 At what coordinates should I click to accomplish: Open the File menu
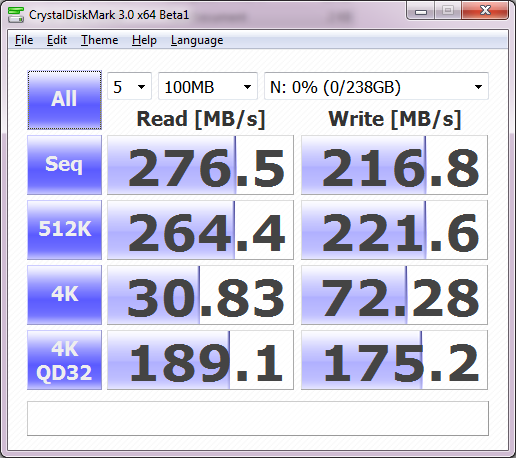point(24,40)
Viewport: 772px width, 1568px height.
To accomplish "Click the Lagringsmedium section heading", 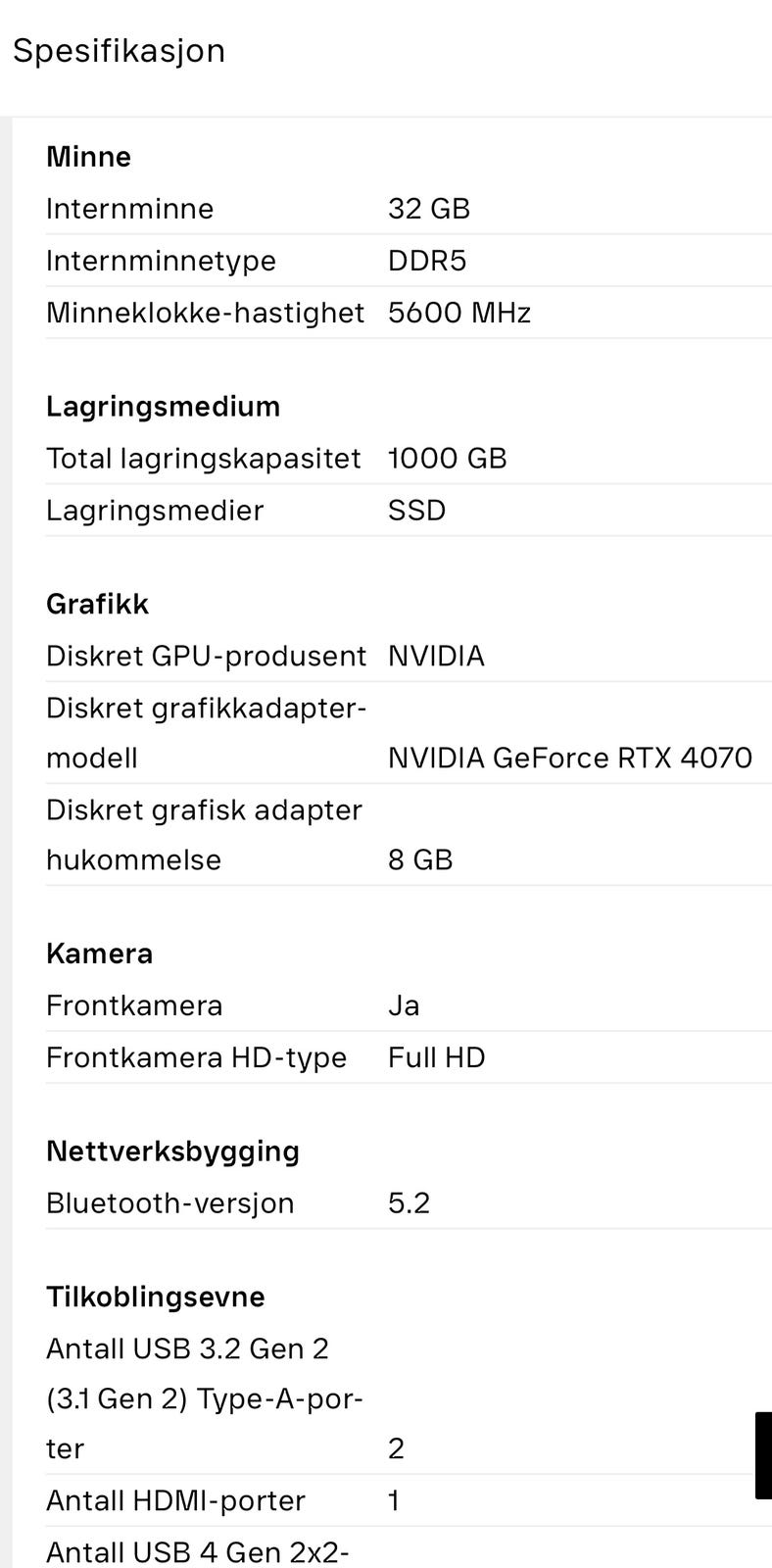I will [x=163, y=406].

* * *

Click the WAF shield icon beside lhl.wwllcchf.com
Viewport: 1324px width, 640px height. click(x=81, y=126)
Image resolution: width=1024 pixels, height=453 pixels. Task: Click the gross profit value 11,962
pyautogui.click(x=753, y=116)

* * *

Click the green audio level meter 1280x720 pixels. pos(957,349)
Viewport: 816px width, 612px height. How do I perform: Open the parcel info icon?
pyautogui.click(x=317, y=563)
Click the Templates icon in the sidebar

EXERCISE DIRECTIONS: Exact duplication is required for the lines above, from the line that contains "Viewport: 816px width, 612px" to the line that contains "Click the Templates icon in the sidebar", inclusive; omit all others.

OUTPUT FOR THIS TASK:
Viewport: 816px width, 612px height. How do I perform: Open the parcel info icon?
pyautogui.click(x=317, y=563)
Click the Templates icon in the sidebar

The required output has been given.